Data for review:
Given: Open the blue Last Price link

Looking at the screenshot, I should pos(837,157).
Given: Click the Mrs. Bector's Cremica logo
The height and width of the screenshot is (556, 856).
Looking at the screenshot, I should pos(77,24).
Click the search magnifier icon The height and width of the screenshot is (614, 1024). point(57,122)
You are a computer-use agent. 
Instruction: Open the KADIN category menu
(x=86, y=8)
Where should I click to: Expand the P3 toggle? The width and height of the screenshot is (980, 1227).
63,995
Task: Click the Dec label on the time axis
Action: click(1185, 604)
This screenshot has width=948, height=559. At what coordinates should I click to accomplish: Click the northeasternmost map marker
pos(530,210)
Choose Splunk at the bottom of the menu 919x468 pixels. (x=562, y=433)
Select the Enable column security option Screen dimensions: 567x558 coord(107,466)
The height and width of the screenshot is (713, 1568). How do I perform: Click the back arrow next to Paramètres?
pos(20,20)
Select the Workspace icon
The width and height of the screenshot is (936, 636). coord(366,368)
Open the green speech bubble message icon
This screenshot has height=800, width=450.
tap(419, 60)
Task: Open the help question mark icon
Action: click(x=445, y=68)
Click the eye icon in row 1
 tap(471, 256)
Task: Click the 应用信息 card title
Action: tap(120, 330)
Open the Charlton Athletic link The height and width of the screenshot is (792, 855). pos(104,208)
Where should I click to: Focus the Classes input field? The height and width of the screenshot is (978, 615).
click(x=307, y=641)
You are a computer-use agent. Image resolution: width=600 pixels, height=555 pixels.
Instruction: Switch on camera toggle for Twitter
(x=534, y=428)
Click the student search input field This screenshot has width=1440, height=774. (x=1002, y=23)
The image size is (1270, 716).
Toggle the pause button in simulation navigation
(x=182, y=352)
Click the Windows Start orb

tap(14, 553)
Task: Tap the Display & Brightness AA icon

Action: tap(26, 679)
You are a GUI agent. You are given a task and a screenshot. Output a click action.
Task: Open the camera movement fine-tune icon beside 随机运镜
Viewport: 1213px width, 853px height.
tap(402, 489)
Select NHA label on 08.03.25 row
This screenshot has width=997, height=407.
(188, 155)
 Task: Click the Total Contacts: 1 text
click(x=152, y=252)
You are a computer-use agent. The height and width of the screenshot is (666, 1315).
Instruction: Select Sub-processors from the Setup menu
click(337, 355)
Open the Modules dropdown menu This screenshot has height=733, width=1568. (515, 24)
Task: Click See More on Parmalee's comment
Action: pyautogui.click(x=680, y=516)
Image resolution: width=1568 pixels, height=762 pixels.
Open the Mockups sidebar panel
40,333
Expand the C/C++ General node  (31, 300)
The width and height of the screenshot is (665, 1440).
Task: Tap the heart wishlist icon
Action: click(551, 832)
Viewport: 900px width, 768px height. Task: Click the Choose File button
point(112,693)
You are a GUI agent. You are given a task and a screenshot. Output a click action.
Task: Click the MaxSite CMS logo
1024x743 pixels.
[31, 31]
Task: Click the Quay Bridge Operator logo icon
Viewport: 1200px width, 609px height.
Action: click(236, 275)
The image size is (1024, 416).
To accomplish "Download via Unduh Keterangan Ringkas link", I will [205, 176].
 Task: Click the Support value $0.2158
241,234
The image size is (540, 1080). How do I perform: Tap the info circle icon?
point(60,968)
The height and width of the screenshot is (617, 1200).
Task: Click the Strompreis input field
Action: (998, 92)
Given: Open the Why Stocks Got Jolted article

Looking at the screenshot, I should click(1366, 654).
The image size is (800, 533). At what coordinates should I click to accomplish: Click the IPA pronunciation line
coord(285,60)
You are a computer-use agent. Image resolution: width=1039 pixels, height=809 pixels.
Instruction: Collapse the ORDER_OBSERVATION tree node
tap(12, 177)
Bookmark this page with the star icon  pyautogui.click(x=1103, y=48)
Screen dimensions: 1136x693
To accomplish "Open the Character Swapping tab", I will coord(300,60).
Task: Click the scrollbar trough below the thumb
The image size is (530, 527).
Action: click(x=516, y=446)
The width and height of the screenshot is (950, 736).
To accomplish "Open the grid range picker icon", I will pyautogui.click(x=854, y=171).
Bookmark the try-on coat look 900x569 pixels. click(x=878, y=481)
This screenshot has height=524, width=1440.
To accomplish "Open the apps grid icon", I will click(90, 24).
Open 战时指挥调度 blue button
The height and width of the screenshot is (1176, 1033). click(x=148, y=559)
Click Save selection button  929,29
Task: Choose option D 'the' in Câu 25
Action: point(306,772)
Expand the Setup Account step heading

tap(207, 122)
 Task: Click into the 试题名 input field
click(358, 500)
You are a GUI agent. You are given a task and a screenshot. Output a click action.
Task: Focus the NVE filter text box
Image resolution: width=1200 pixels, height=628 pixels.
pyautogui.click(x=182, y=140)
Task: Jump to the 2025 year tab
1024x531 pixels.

Task statement: Reprint exactly the lines above that start at the one with "You are a computer-use agent. Image resolution: width=1039" and end at the one with "Task: Click the scrollbar", keeping both and adding none.

Response to the exercise:
You are a computer-use agent. Image resolution: width=1039 pixels, height=809 pixels.
Instruction: Collapse the ORDER_OBSERVATION tree node
tap(12, 177)
Bookmark this page with the star icon  pyautogui.click(x=1103, y=48)
Screen dimensions: 1136x693
To accomplish "Open the Character Swapping tab", I will coord(300,60).
Task: Click the scrollbar trough below the thumb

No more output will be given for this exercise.